We fix a positive definite binary quadratic form $q$ given by $q(m,n)=am^2+bmn+cn^2$, $a,b,c$ integers. We use sumations over the index set $$J=\Bbb Z\times\Bbb Z-\{(0,0)\}\ .$$ We define $$ \begin{aligned} S(q;s) = S(a,b,c;s) &=\sum_{(m,n)\in J} q(m,n)^{-s}=\sum_{(m,n)\in J} (am^2+bmn+cn^2)^{-s}\ ,\\ S_1(q;s) = S_1(a,b,c;s) &=\sum_{(m,n)\in J} \color{blue}{(-1)^m}\; q(m,n)^{-s}\ ,\\ S_2(q;s) = S_2(a,b,c;s) &=\sum_{(m,n)\in J} \color{blue}{(-1)^n}\; q(m,n)^{-s}\ ,\\ S_{12}(q;s) = S_{12}(a,b,c;s) &=\sum_{(m,n)\in J}\color{blue}{(-1)^{m+n}}\; q(m,n)^{-s}\ . \end{aligned} $$ The last three sums are "twisted versions" of the first sum, the "twist" occurs by using a character for the first parameter, for the second one, for both. In our case, $q(m,n)=m^2 +n^2$, and $(a,b,c)=(1,0,1)$, we have a symmetric case (w.r.t. the exchange $a\leftrightarrow c$).

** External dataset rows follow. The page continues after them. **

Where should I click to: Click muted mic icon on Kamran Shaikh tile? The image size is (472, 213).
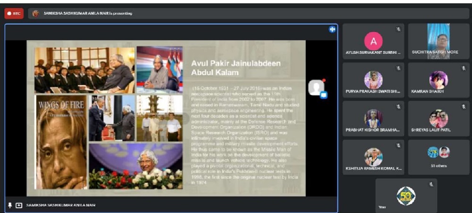point(464,68)
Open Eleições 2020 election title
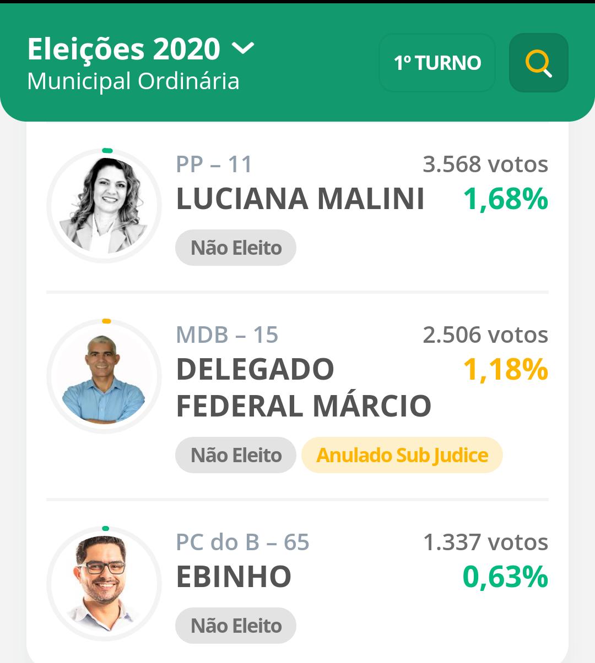 point(123,49)
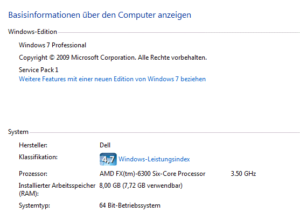Open the 4,7 Windows performance index badge
The width and height of the screenshot is (300, 213).
coord(108,159)
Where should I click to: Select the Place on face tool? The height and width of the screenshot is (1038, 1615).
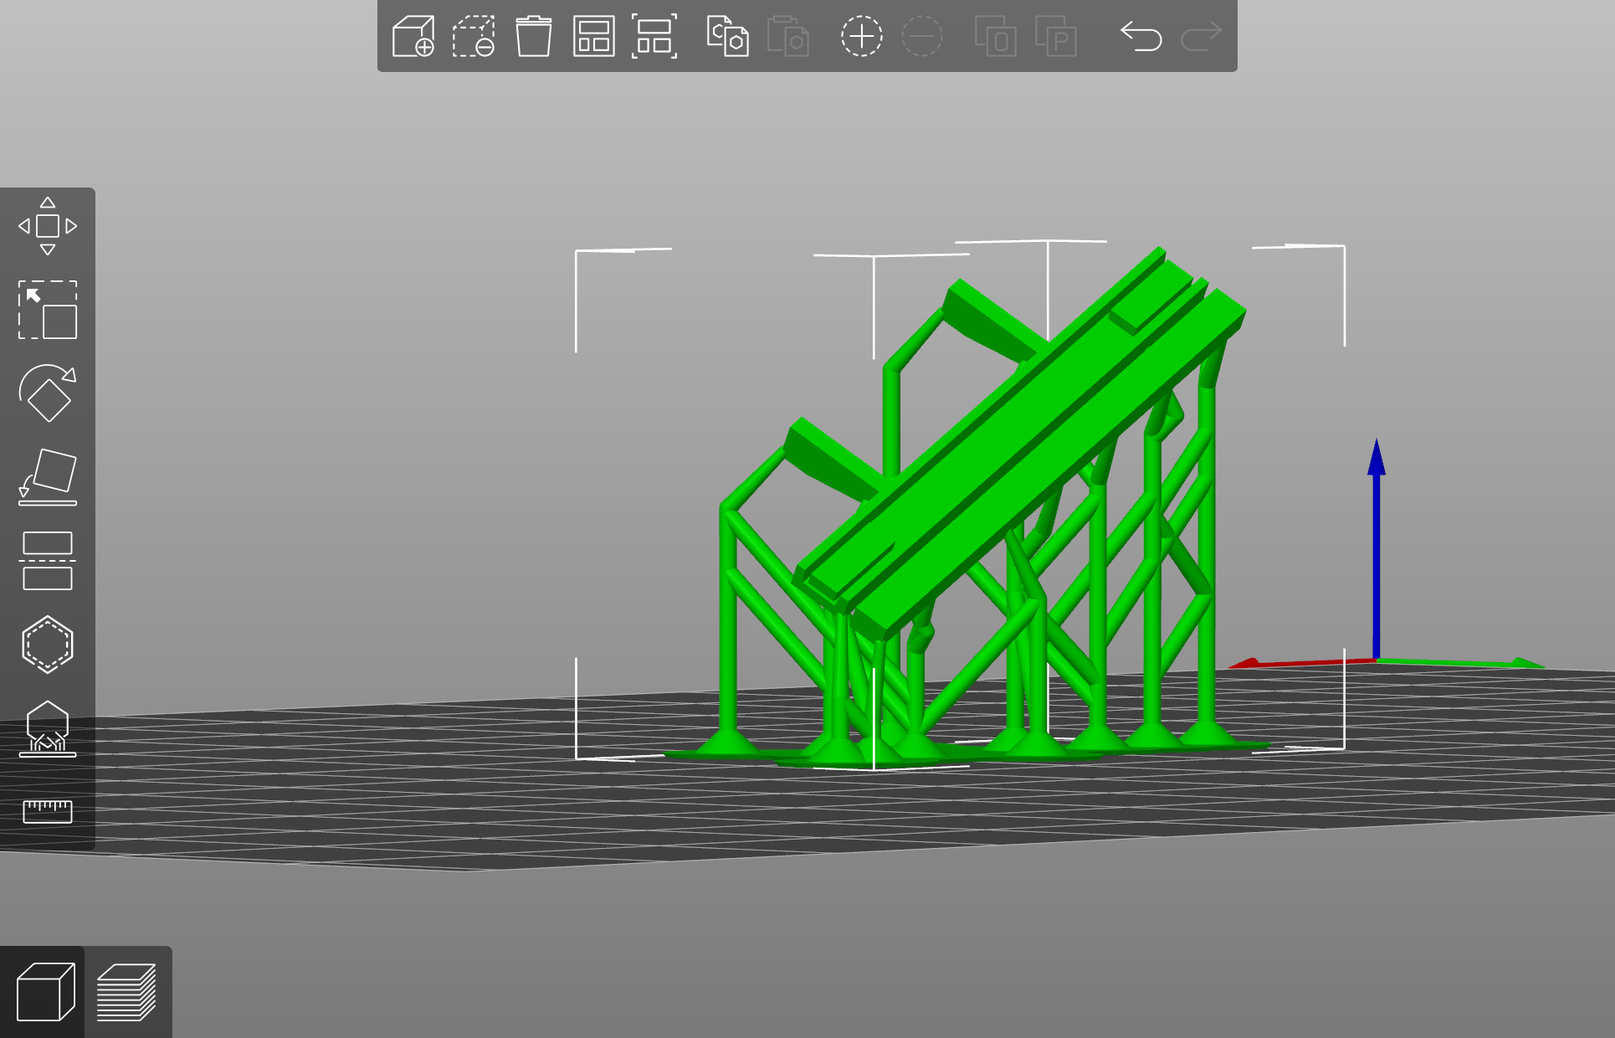[x=48, y=477]
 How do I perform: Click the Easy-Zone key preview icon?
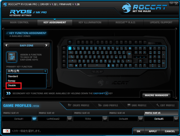tap(12, 57)
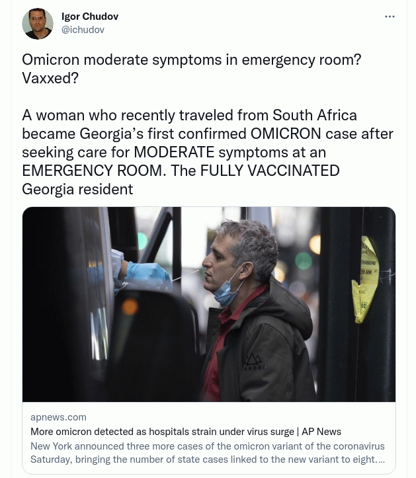The height and width of the screenshot is (478, 416).
Task: Open headline "More omicron detected as hospitals strain"
Action: (x=186, y=432)
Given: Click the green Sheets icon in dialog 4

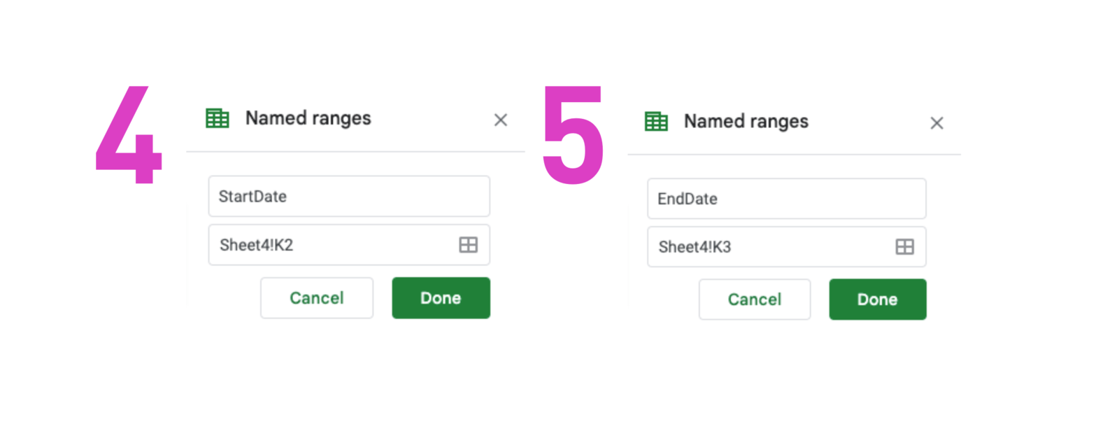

We will drop $q$ below from notations in $S_?(q,s)$, since we use only the above quadratic form $q$. I decided during the edit operation that should bring us quick to numbers we can compute that it is better for the check to introduce the versions $S^+$ for all sums, where the plus index indicates a further restriction to $(m,n)\in J$ with $$(+)\qquad m,n>0\ .$$

From loc. cit. we extract the following relations: $$ \begin{aligned} S(s) &= \sum_{(m,n)\in J}(m^2+n^2)^{-s} \\ &= 4\beta(s)\;\zeta(s)\ ,\\ %S_1(s) =S_2(s) &= \sum_{(m,n)\in J}(-1)^m(m^2+n^2)^{-s} =\dots %= 2^{-s}b_2(2s) = -2^{-s}\cdot 4\beta(2s)\; \eta(2s) %\ , %\\ S_{12}(s) &= \sum_{(m,n)\in J}(-1)^{m+n}(m^2+n^2)^{-s} \\ &= -4 \beta(s) \;\eta(s)=-4\beta(s) \;(1-2^{1-s})\; \zeta(s)\ . \\[2mm] &\qquad\text{ Then the plus versions are:} \\[3mm] S^+(s) &= \beta(s)\;\zeta(s) - \zeta(2s)\ , \\ -S_{12}^+(s) &= \beta(s)\;\eta(s) - \eta(2s) \\ &= \beta(s)\;(1-2^{1-s})\zeta(s) - (1-2^{1-2s})\zeta(2s)\ , \\ &\qquad \text{ which gives} \\ S^+(s)-S_{12}^+(s) &=2\beta(s)\;(1-2^{-s})\zeta(s) - 2(1-2^{-2s})\zeta(2s)\ . \end{aligned} $$

Now let us search for a linear combination of the above sums that correspond to summing $q(m,n)^{-s}$ over the set of $K$ of all $(m,n)$ with positive (components with) different parity. This is $$\frac 12(\ S^+(s)-S^+_{12}(s)\ )\ .$$ So far can we write: $$ \begin{aligned} &\beta(s)\;(1-2^{-s})\zeta(s) - (1-2^{-2s})\zeta(2s) \\ &\qquad=\frac 12(\ S^+(s)-S^+_{12}(s)\ ) \\ &\qquad=\sum_{\substack{(m,n)\in K\\m,n> 0}} q(m,n)^{-s}\\ &\qquad=2\sum_{\substack{(m,n)\in K\\m>n> 0}} q(m,n)^{-s}\\ &\qquad=2\sum_{\substack{(m,n)\in K\\m>n> 0\\ d=(m,n)\text{ odd}}} q(m,n)^{-s}\qquad\text{ and with }M=m/d,\ N=n/d\\ &\qquad=2\sum_{d>0\text{ odd}}d^{-2s} \sum_{\substack{(M,N)\in K\\M>N> 0\\ (M,N)=1}} q(M,N)^{-s}\\ &\qquad= 2(1-2^{-2s})\; \zeta(2s)\; \color{blue}{ \sum_{\substack{(M,N)\in K\\M>N> 0\\ (M,N)=1}} q(M,N)^{-s} } \ . \end{aligned} $$ The isolated sum in the last expresson is the sum we need, let us take it for $s=2$.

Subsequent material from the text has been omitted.